(Beginning of Data section)

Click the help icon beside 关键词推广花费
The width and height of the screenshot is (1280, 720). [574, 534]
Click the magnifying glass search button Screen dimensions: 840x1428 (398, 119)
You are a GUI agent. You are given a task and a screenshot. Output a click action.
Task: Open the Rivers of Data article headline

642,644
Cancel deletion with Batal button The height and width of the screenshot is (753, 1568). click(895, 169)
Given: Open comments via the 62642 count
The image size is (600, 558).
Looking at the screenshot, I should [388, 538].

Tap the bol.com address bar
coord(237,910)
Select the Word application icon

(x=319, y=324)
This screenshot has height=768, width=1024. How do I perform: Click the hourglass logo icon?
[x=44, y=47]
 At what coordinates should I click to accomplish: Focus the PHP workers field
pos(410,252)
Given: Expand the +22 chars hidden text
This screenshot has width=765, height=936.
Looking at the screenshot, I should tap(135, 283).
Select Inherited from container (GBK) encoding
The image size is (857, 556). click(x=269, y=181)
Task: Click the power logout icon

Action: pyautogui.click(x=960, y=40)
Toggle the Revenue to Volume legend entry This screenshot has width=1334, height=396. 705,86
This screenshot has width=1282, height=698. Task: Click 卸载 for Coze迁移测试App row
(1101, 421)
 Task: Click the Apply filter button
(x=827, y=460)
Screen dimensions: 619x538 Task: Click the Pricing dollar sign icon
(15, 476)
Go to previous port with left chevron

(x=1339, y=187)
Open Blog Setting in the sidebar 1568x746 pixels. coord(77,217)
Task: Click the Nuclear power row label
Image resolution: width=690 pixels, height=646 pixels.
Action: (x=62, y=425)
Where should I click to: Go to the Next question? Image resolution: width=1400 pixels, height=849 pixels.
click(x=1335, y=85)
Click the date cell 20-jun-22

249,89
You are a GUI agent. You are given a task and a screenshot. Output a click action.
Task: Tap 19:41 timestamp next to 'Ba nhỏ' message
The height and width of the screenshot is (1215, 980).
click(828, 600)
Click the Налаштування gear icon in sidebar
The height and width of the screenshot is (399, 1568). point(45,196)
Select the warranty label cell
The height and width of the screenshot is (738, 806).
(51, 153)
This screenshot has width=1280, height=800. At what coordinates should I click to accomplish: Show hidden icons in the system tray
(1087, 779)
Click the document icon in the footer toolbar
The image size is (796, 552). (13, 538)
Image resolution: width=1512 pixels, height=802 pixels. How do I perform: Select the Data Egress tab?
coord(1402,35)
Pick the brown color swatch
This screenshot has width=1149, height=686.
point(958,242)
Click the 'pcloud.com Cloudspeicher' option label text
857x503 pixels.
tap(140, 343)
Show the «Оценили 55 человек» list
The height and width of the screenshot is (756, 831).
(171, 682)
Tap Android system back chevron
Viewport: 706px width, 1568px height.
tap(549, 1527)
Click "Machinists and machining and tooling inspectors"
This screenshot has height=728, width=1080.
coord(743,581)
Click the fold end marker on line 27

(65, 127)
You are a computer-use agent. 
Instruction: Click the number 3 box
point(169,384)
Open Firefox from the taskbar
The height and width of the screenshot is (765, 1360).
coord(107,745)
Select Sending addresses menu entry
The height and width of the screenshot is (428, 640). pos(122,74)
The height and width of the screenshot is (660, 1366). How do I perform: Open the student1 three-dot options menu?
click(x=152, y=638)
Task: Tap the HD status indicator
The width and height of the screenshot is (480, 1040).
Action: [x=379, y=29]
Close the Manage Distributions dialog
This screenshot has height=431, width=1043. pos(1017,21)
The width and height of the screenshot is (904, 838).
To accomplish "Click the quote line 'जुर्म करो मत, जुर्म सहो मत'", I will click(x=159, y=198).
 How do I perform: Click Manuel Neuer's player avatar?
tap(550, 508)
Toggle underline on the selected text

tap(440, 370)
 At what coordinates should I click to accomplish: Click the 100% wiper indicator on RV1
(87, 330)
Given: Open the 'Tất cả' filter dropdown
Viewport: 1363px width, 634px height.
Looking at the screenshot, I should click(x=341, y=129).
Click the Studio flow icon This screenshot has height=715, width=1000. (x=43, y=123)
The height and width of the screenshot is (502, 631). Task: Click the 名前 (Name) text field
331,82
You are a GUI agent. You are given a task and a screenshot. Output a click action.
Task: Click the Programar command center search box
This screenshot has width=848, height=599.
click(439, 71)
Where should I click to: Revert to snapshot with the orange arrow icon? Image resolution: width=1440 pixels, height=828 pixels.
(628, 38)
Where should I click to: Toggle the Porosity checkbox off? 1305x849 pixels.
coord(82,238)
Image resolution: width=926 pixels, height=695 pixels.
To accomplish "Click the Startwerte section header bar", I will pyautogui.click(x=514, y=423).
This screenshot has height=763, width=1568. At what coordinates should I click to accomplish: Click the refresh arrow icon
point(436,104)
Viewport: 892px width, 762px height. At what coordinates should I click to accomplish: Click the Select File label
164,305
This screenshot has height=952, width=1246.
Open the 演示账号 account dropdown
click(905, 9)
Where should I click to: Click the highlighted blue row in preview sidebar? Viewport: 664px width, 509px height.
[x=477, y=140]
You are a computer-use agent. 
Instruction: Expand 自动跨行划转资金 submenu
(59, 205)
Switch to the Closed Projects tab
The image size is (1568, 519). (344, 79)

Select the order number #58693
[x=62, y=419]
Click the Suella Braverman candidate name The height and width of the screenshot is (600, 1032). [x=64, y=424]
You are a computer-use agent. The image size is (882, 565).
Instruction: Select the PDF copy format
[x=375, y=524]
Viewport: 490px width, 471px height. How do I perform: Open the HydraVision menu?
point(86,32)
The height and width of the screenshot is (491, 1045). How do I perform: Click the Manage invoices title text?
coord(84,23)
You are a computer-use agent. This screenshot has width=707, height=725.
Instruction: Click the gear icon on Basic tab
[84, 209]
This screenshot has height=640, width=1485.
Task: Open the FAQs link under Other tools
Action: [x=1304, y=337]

(End of Data section)

> _Goal of the exercise_: Which lines in the data above contain "will"? Show each one.

> _Response to the task_:
To accomplish "Click the quote line 'जुर्म करो मत, जुर्म सहो मत'", I will click(x=159, y=198).
To accomplish "Click the Startwerte section header bar", I will pyautogui.click(x=514, y=423).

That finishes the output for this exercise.